• Directions: After finding the line containing "Submit (360, 2315)" below, please output that line and each following one through the line containing "info@laurelfay.com (348, 427)", exactly as written.

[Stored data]

----------

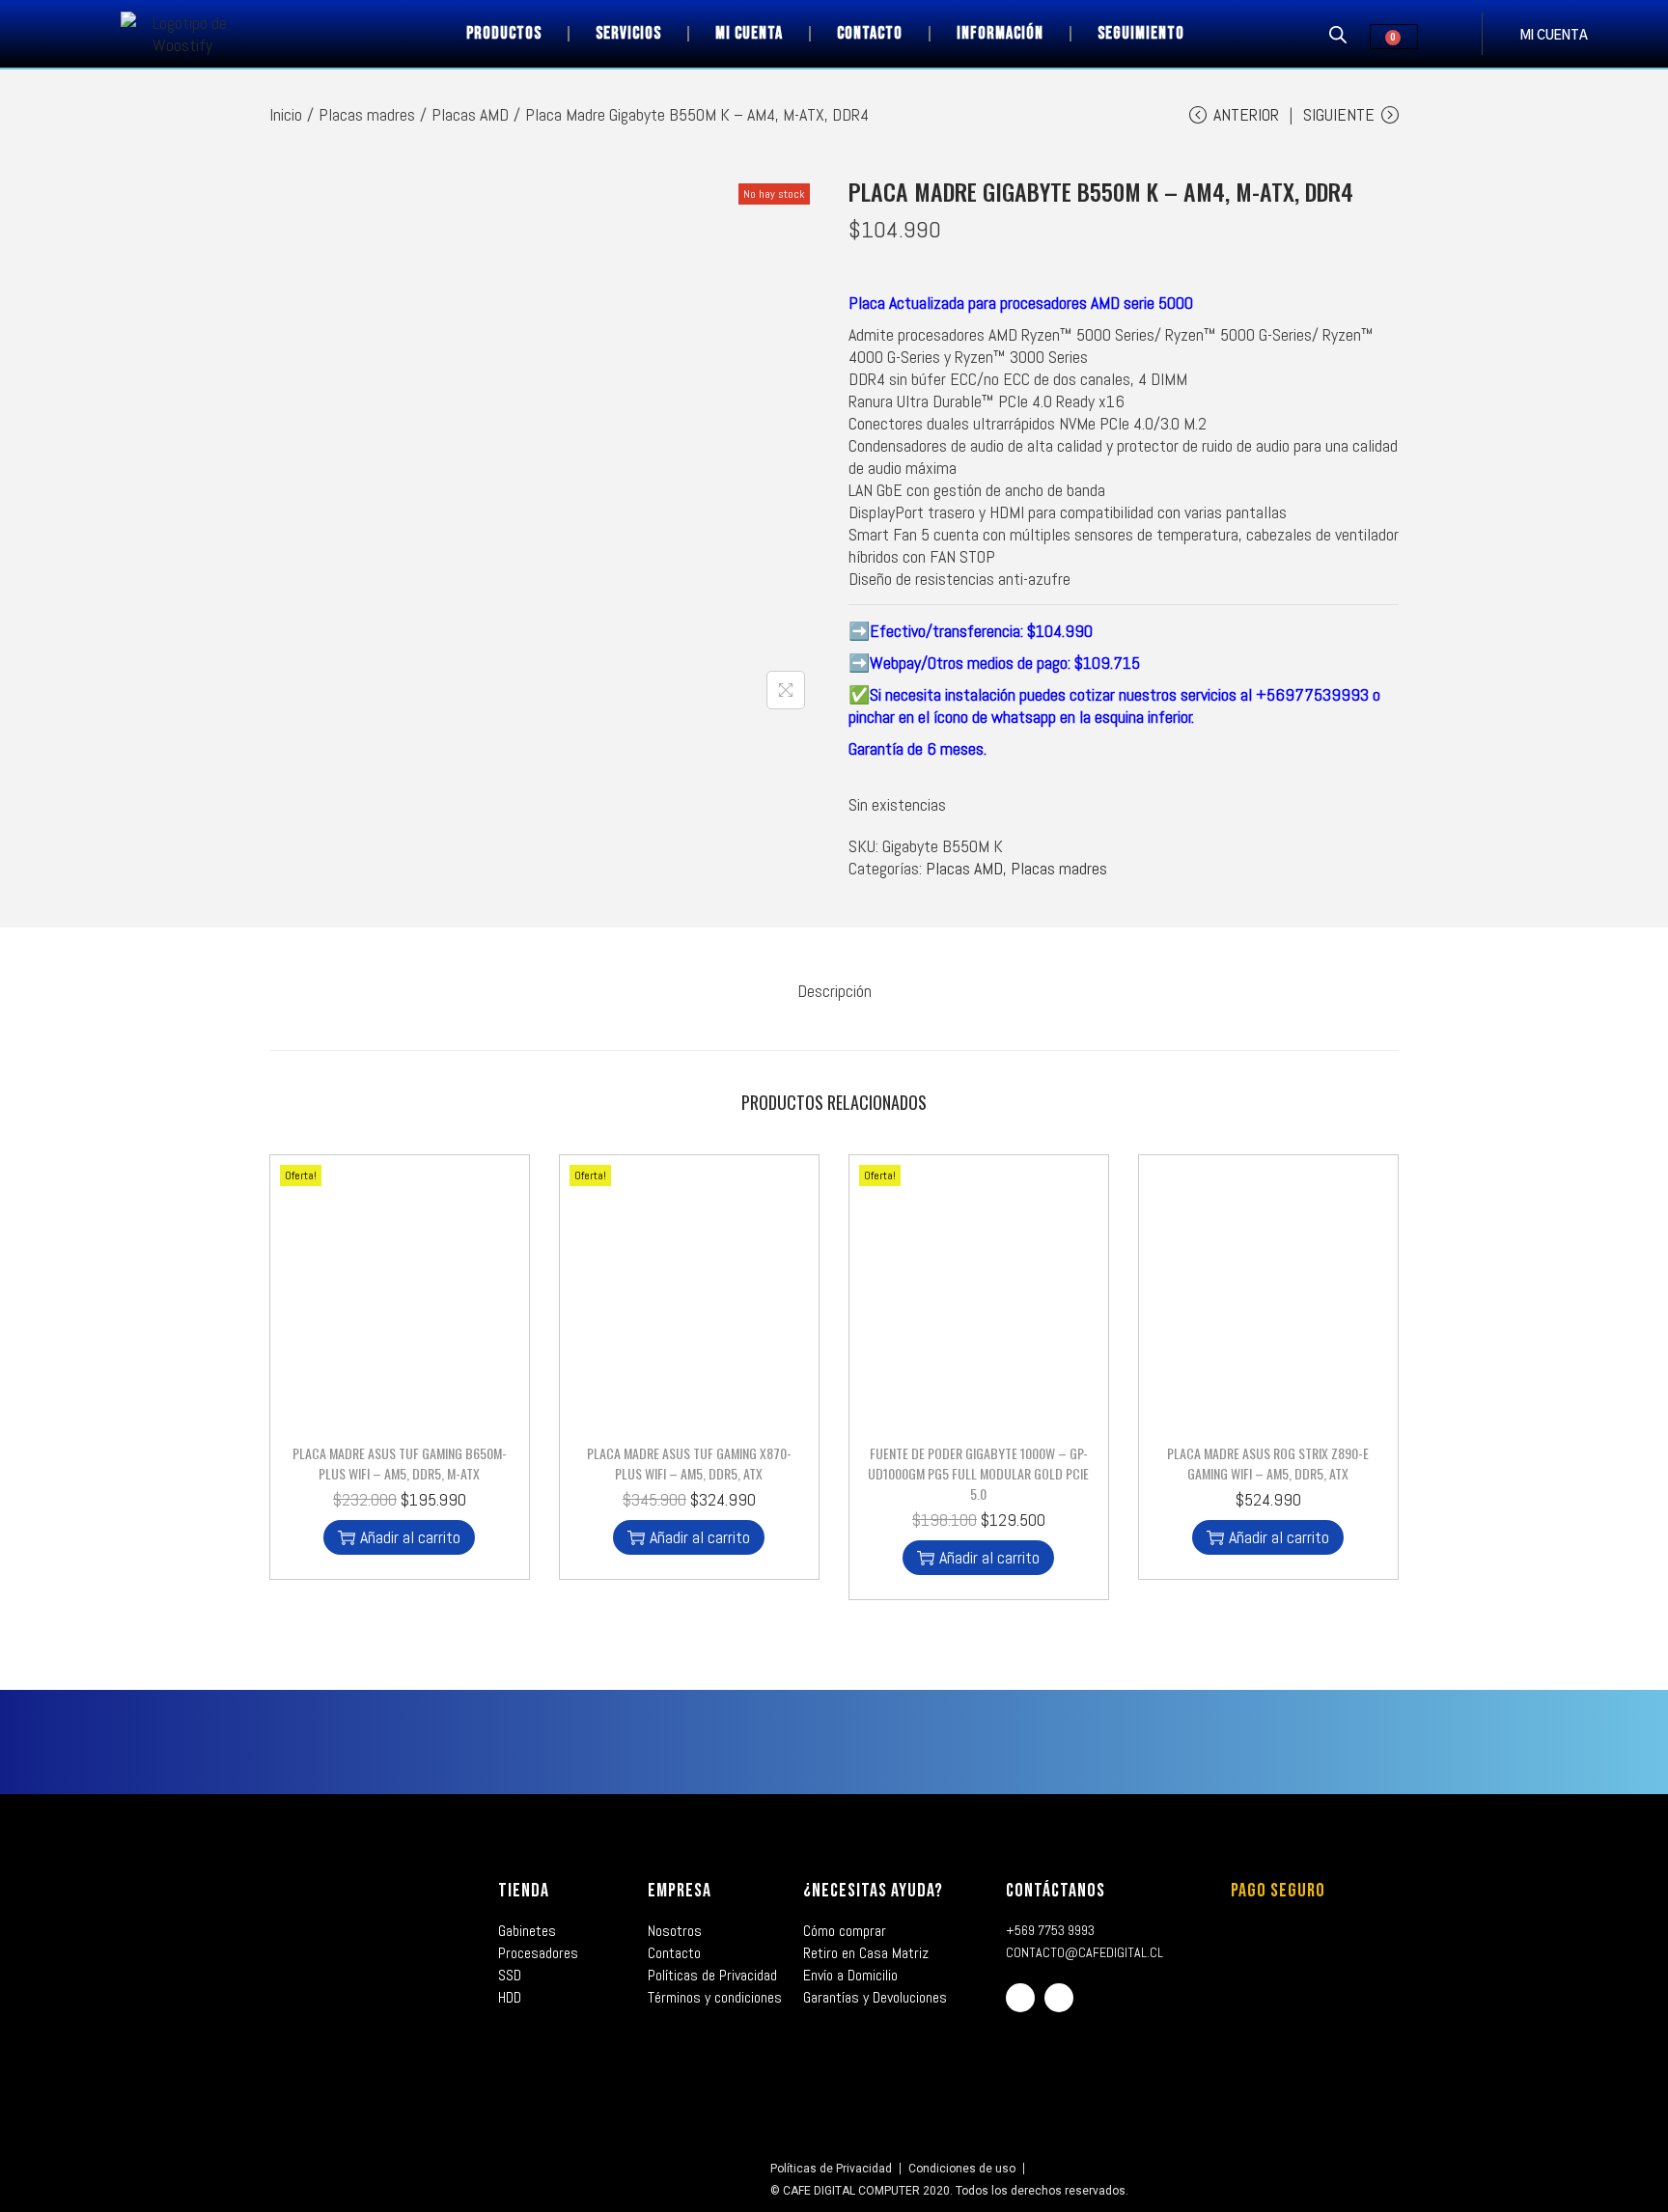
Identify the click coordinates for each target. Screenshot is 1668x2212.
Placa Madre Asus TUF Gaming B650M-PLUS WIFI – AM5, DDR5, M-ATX (399, 1463)
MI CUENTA (1554, 36)
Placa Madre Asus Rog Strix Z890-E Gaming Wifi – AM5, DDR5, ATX (1268, 1463)
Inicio (285, 114)
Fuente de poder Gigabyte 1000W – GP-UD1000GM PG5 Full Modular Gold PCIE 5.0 (978, 1473)
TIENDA (523, 1890)
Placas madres (367, 114)
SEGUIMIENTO (1141, 33)
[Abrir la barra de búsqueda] (1338, 33)
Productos (504, 33)
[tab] (834, 991)
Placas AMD (470, 114)
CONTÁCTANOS (1055, 1890)
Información (1000, 33)
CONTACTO (870, 33)
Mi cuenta (749, 33)
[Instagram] (1058, 1997)
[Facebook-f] (1020, 1997)
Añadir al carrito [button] (410, 1537)
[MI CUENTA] (1501, 33)
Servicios (628, 33)
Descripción (834, 991)
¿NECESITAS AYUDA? (873, 1890)
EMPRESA (679, 1890)
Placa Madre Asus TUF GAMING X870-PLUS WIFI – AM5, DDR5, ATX (689, 1463)
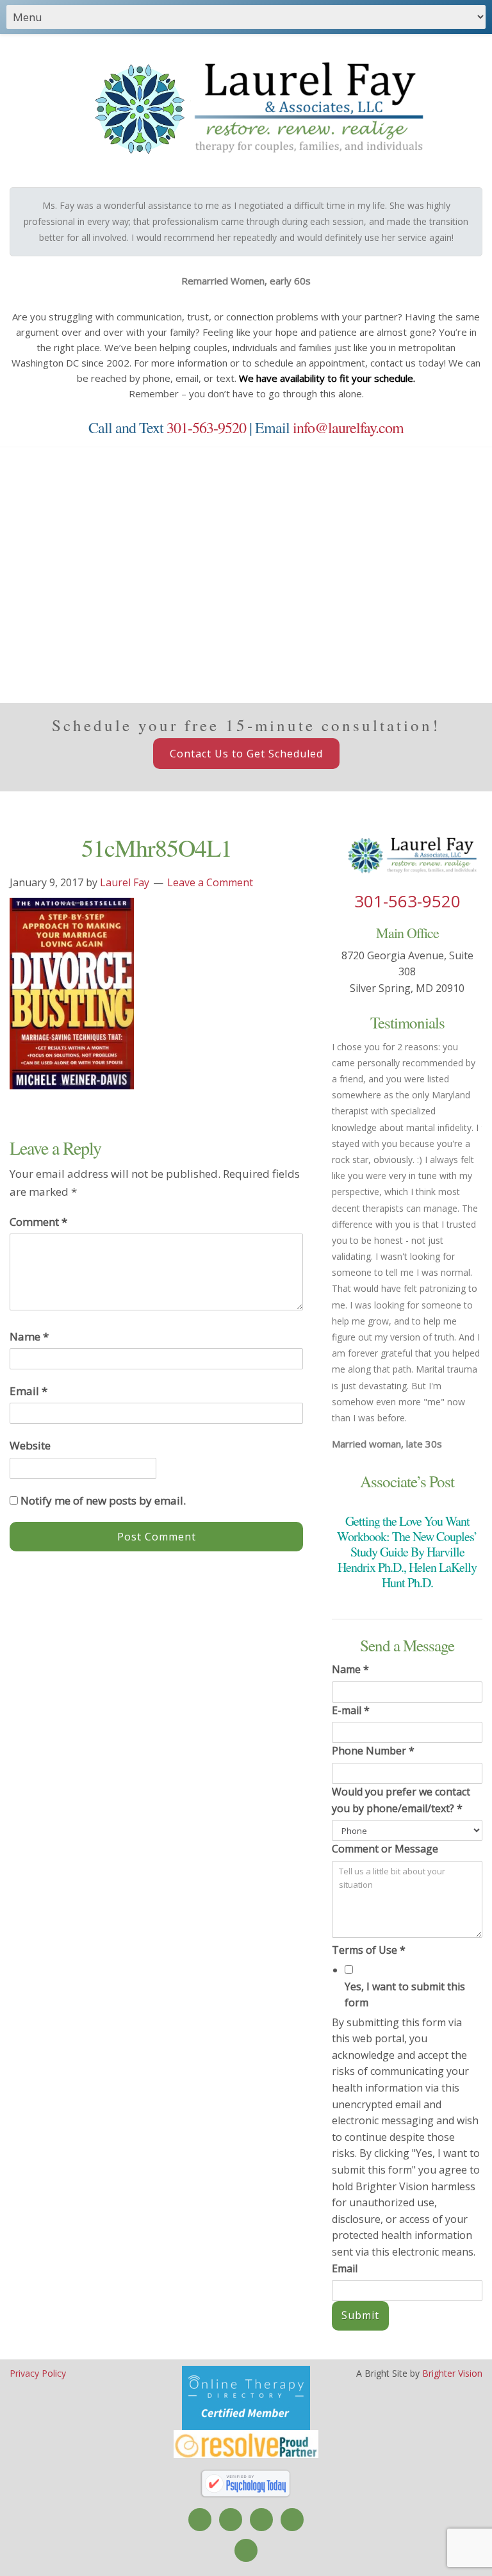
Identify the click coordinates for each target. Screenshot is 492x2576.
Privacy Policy (38, 2373)
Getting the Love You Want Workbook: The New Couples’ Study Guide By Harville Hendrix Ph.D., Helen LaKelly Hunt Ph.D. (407, 1551)
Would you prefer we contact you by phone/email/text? (401, 1800)
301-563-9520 (206, 427)
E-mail (351, 1710)
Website (30, 1445)
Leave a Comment (210, 882)
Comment (38, 1221)
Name (29, 1336)
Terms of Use (369, 1950)
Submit (360, 2315)
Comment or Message (385, 1849)
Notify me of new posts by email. (103, 1500)
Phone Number (373, 1751)
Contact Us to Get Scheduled (246, 754)
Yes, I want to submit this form (405, 1994)
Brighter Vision (452, 2373)
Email (28, 1390)
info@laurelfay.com (348, 427)
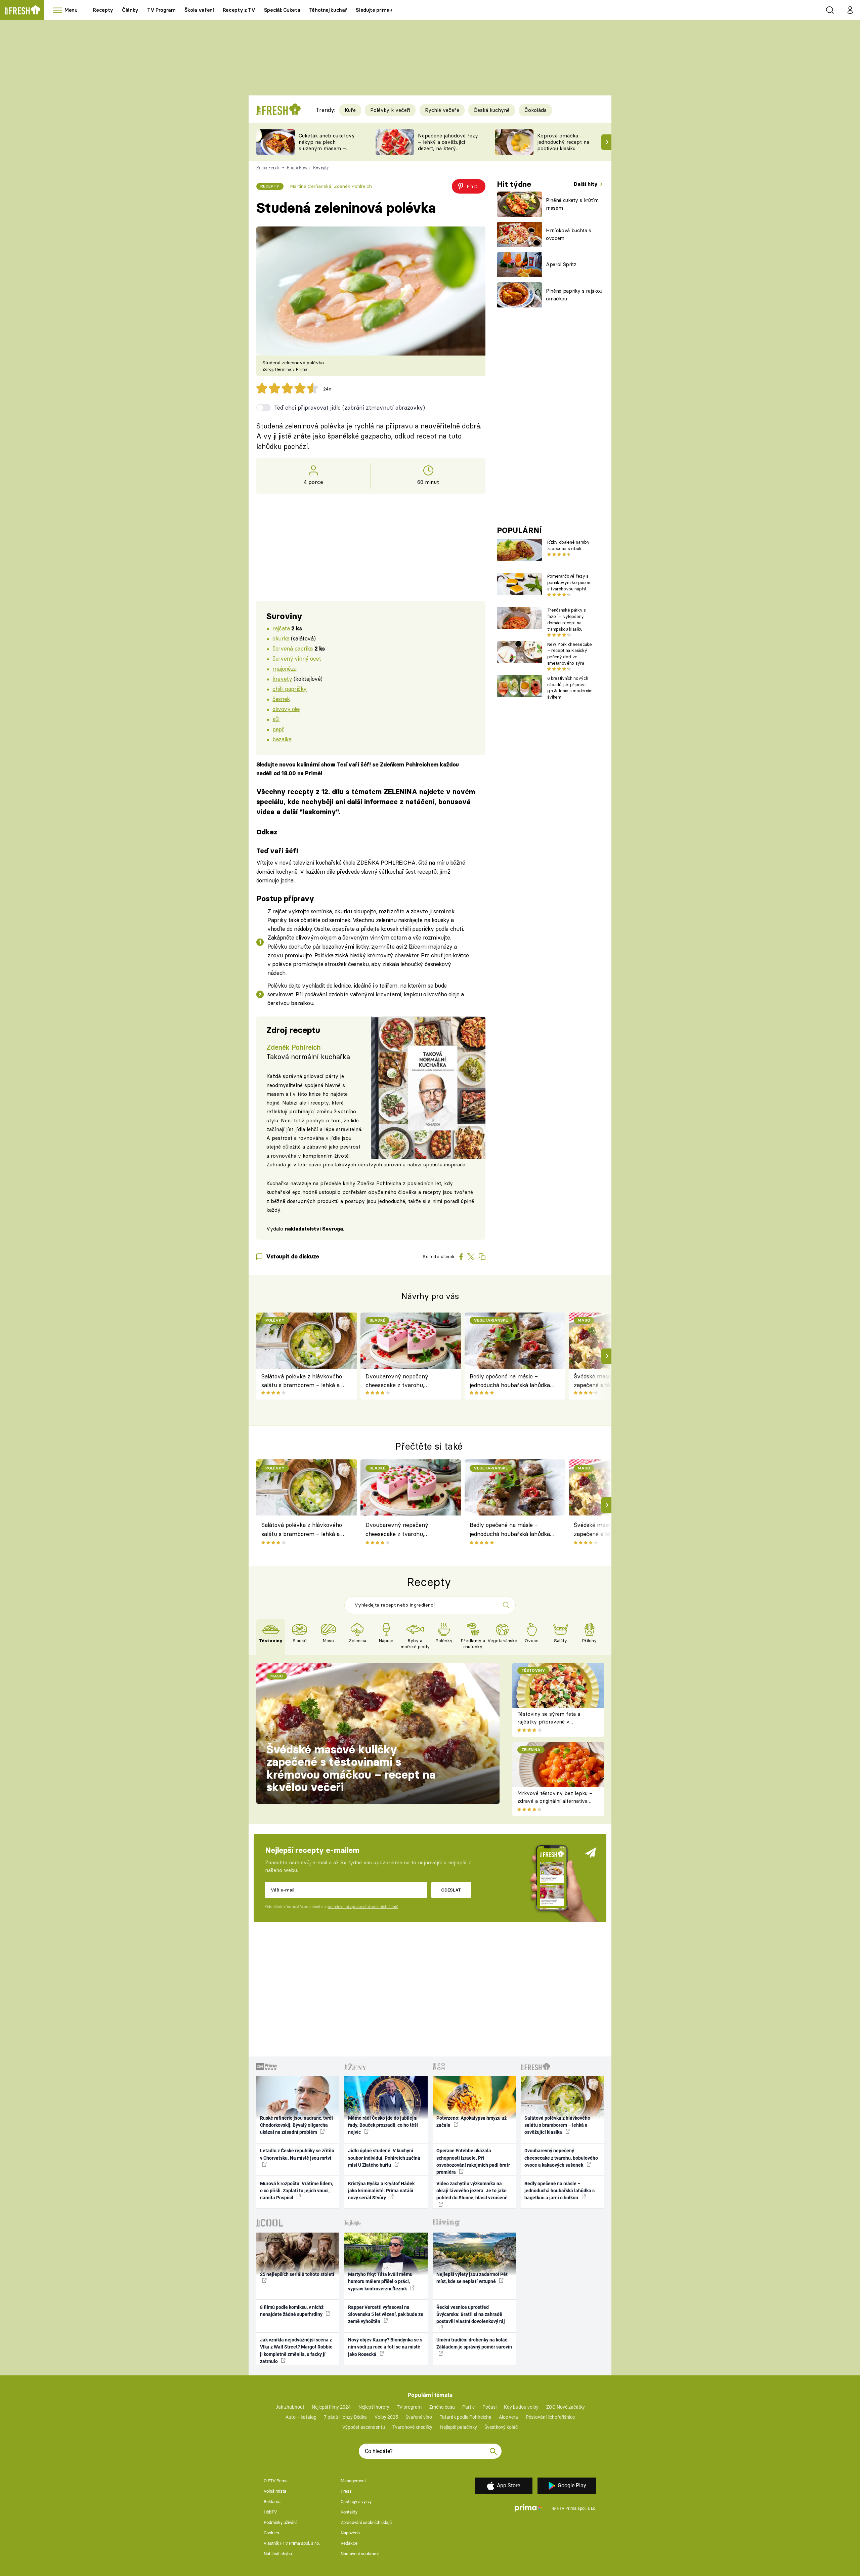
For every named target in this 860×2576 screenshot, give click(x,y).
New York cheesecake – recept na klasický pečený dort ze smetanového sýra (569, 653)
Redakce (349, 2543)
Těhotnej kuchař (328, 10)
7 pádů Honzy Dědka (345, 2417)
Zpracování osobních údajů (366, 2522)
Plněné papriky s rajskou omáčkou (574, 295)
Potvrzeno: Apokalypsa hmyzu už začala (471, 2121)
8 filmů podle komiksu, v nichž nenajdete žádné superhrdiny (292, 2310)
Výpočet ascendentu (363, 2427)
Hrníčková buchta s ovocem (568, 234)
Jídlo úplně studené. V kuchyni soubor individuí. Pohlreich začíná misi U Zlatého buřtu (384, 2158)
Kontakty (349, 2512)
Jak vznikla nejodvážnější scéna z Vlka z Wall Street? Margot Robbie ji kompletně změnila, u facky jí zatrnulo (296, 2350)
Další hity (586, 184)
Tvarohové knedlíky (412, 2427)
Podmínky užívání (280, 2522)
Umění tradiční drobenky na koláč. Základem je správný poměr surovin (474, 2343)
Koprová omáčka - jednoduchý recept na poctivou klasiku (563, 142)
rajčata (281, 628)
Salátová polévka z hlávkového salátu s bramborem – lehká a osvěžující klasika (301, 1381)
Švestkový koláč (501, 2427)
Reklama (272, 2501)
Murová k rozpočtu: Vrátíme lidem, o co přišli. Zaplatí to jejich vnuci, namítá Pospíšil (296, 2191)
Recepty (103, 10)
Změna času (442, 2407)
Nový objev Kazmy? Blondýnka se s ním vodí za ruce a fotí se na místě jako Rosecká (385, 2347)
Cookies (271, 2532)
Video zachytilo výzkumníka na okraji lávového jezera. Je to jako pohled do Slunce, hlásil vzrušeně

----------

• Task answer:
Submit (360, 2315)
Comment or Message (385, 1849)
Notify me of new posts by email. (103, 1500)
Phone Number (373, 1751)
Contact Us to Get Scheduled (246, 754)
Yes, I want to submit this form (405, 1994)
Brighter Vision (452, 2373)
Email (28, 1390)
info@laurelfay.com (348, 427)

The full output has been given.